Exercise instructions => Begin with the opening line of the records and extract each line through the one holding "Kontakt (548, 1171)"; pictures are not part of the copy.

Data extracts =>
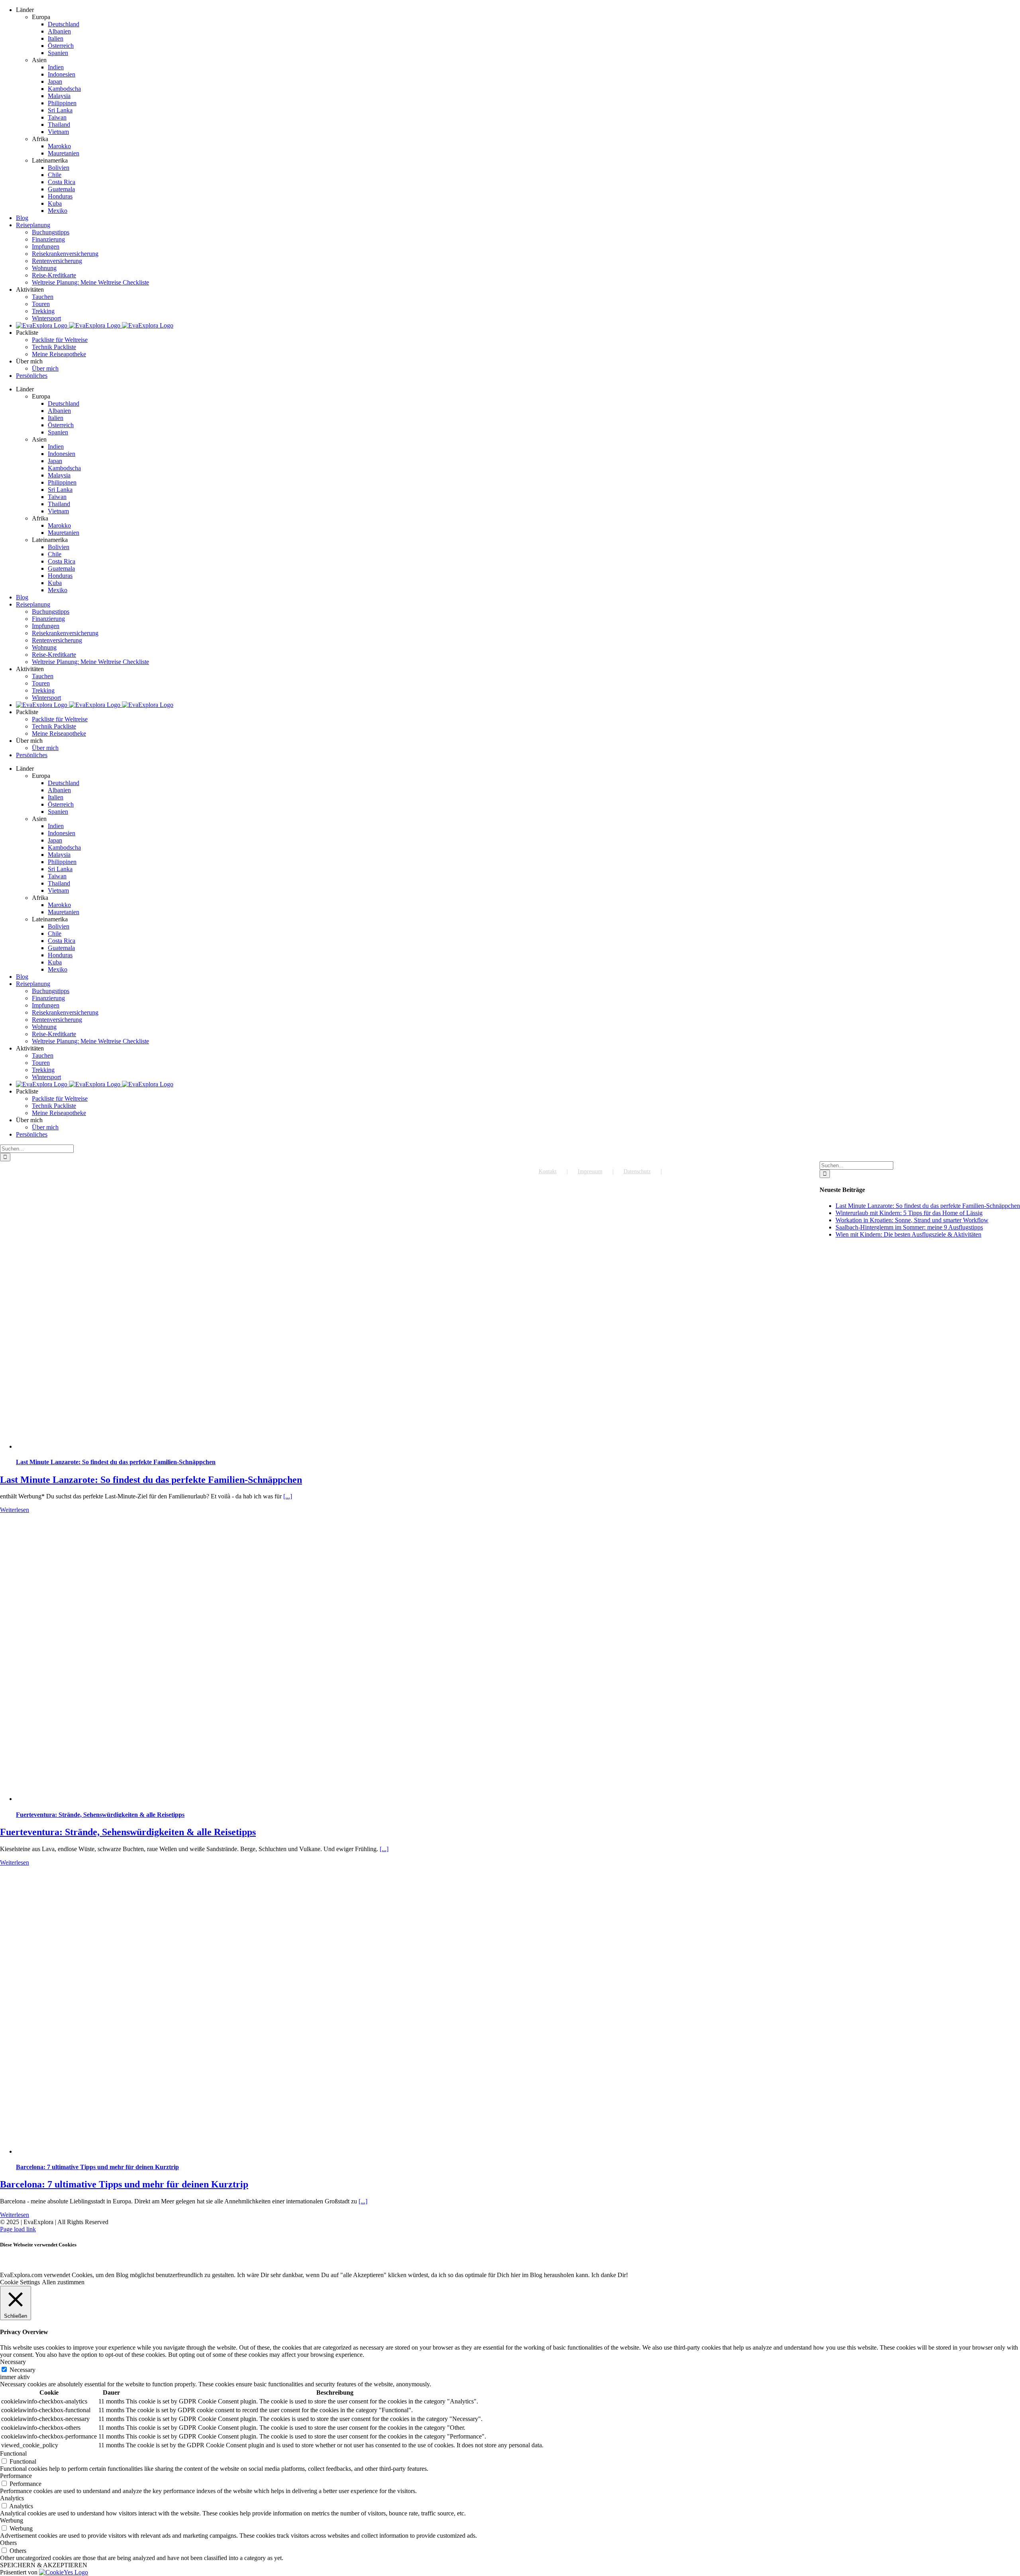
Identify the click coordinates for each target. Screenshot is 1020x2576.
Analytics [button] (12, 2498)
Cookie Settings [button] (20, 2282)
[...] (287, 1496)
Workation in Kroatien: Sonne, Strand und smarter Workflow (912, 1220)
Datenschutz (637, 1171)
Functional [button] (13, 2453)
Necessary (22, 2369)
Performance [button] (16, 2475)
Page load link (18, 2229)
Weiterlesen (14, 1509)
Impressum (590, 1171)
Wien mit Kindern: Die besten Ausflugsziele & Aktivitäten (908, 1234)
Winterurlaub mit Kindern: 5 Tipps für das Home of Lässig (909, 1212)
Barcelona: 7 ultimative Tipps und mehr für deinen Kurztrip (97, 2167)
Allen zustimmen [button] (63, 2282)
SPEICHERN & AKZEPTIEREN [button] (43, 2565)
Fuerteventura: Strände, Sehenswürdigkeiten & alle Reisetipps (100, 1814)
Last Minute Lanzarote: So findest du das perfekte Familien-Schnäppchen (116, 1462)
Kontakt (548, 1171)
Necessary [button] (13, 2361)
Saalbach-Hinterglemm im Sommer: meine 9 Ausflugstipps (909, 1227)
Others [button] (8, 2542)
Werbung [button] (11, 2520)
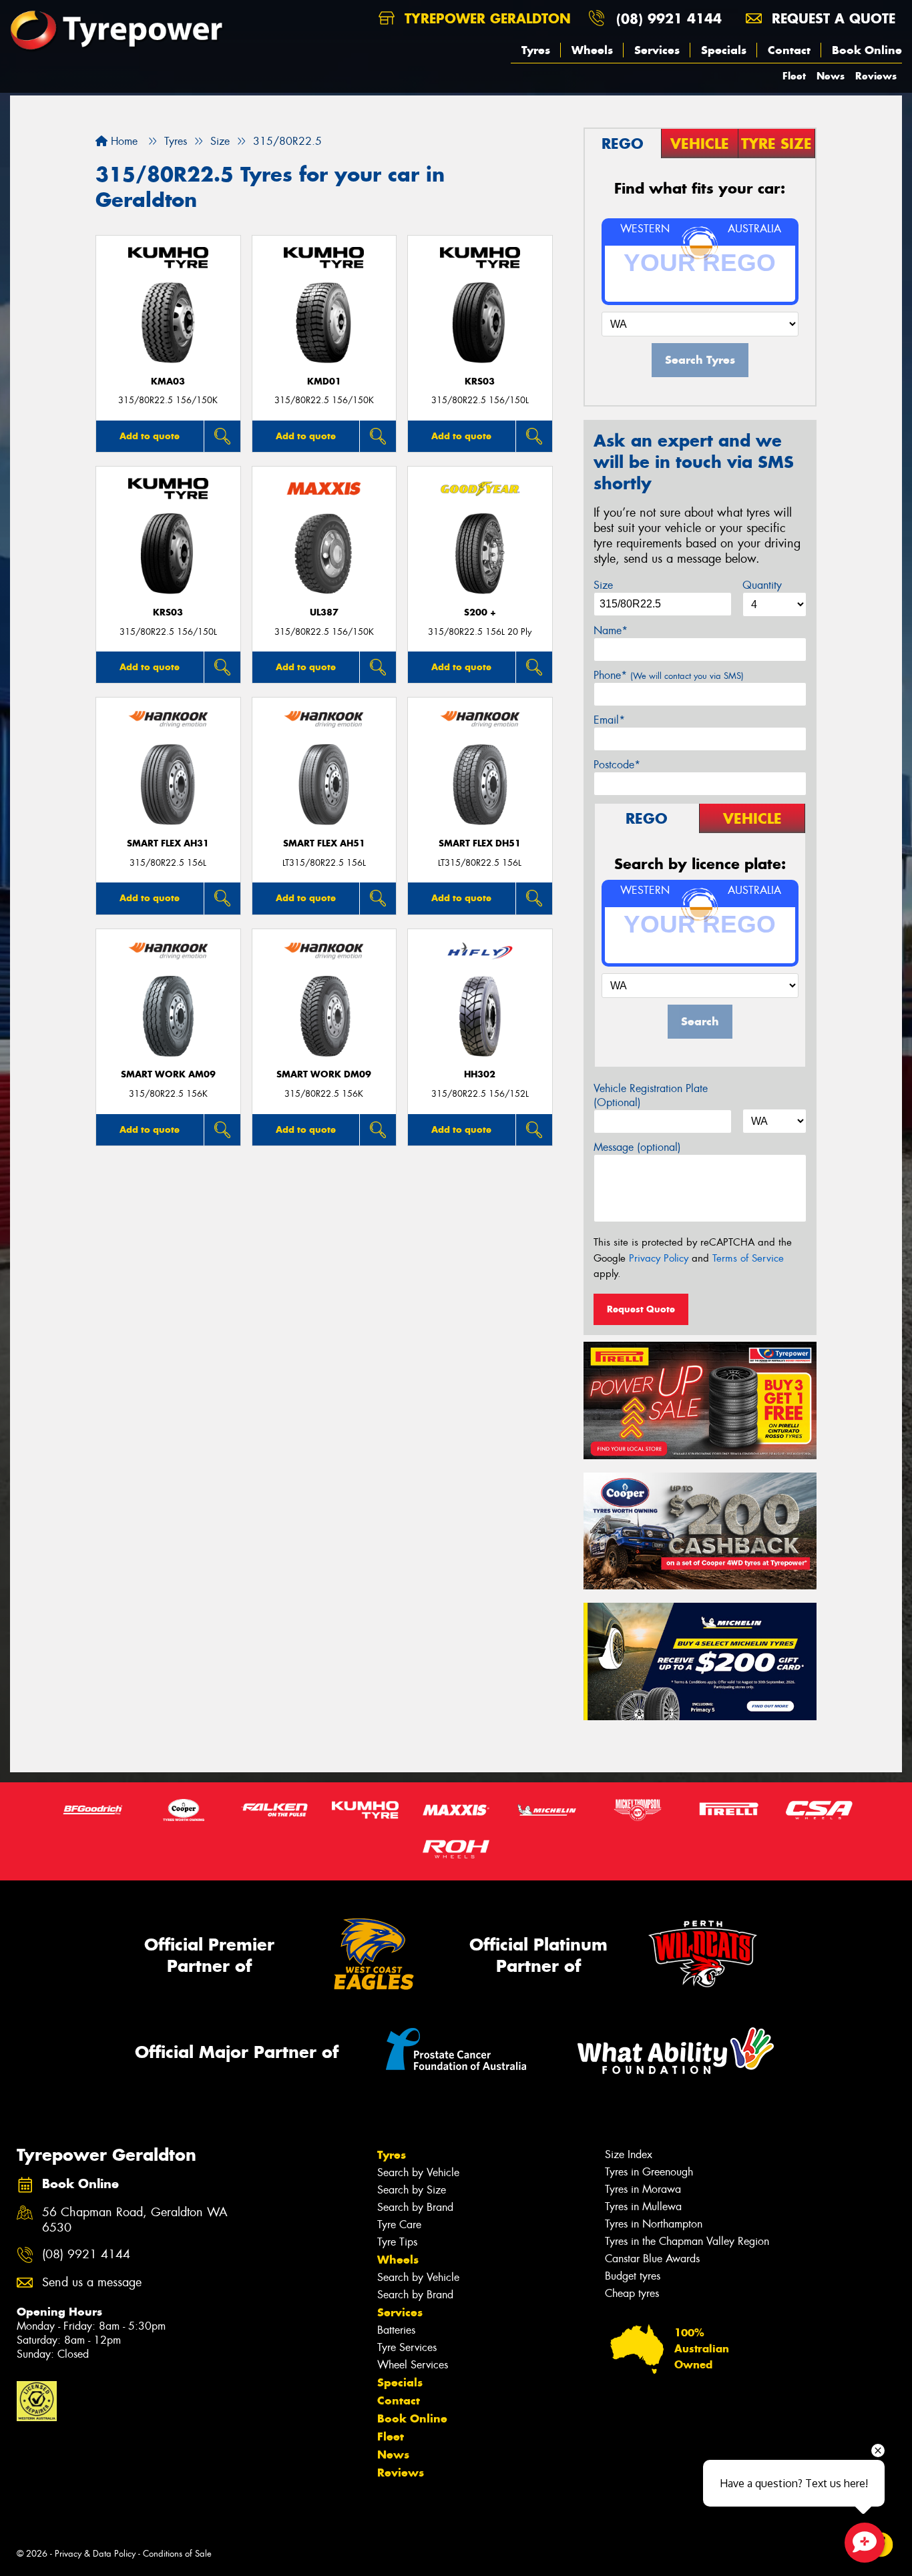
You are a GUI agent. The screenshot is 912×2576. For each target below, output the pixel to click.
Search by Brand (415, 2207)
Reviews (876, 75)
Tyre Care (399, 2225)
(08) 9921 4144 (669, 18)
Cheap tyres (632, 2293)
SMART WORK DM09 (323, 1074)
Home (122, 141)
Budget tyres (632, 2276)
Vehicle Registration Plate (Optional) (651, 1095)
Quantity (762, 585)
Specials (723, 50)
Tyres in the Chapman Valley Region (687, 2241)
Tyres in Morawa (643, 2189)
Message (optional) (637, 1147)
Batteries (396, 2330)
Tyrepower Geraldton (485, 18)
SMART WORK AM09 (168, 1074)
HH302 (479, 1074)
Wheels (592, 50)
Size (603, 585)
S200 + (480, 612)
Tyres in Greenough (649, 2172)
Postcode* (617, 765)
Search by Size (411, 2190)
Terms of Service (748, 1258)
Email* (609, 720)
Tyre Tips (397, 2242)
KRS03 (480, 381)
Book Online (867, 50)
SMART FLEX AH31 (168, 843)
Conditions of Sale (177, 2553)
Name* (611, 630)
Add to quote (150, 436)
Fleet (794, 75)
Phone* (669, 675)
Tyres (535, 50)
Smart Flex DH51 (480, 843)
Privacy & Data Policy (95, 2553)
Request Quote (641, 1309)
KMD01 (324, 381)
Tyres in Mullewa (643, 2207)
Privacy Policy (658, 1258)
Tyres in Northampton (653, 2224)
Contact (789, 50)
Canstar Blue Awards (652, 2259)
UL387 (324, 612)
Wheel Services (412, 2365)
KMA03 (168, 381)
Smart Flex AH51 (324, 843)
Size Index (628, 2154)
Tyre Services (407, 2347)
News (831, 75)
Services (657, 50)
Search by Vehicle (418, 2172)
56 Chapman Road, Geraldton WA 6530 (135, 2220)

Result =>
Identify the click coordinates for each target. Screenshot is 1020x2576.
Analytics [button] (12, 2498)
Cookie Settings [button] (20, 2282)
[...] (287, 1496)
Workation in Kroatien: Sonne, Strand und smarter Workflow (912, 1220)
Datenschutz (637, 1171)
Functional [button] (13, 2453)
Necessary (22, 2369)
Performance [button] (16, 2475)
Page load link (18, 2229)
Weiterlesen (14, 1509)
Impressum (590, 1171)
Wien mit Kindern: Die besten Ausflugsziele & Aktivitäten (908, 1234)
Winterurlaub mit Kindern: 5 Tipps für das Home of Lässig (909, 1212)
Barcelona: 7 ultimative Tipps und mehr für deinen Kurztrip (97, 2167)
Allen zustimmen [button] (63, 2282)
SPEICHERN & AKZEPTIEREN [button] (43, 2565)
Fuerteventura: Strände, Sehenswürdigkeiten & alle Reisetipps (100, 1814)
Last Minute Lanzarote: So findest du das perfekte Familien-Schnäppchen (116, 1462)
Kontakt (548, 1171)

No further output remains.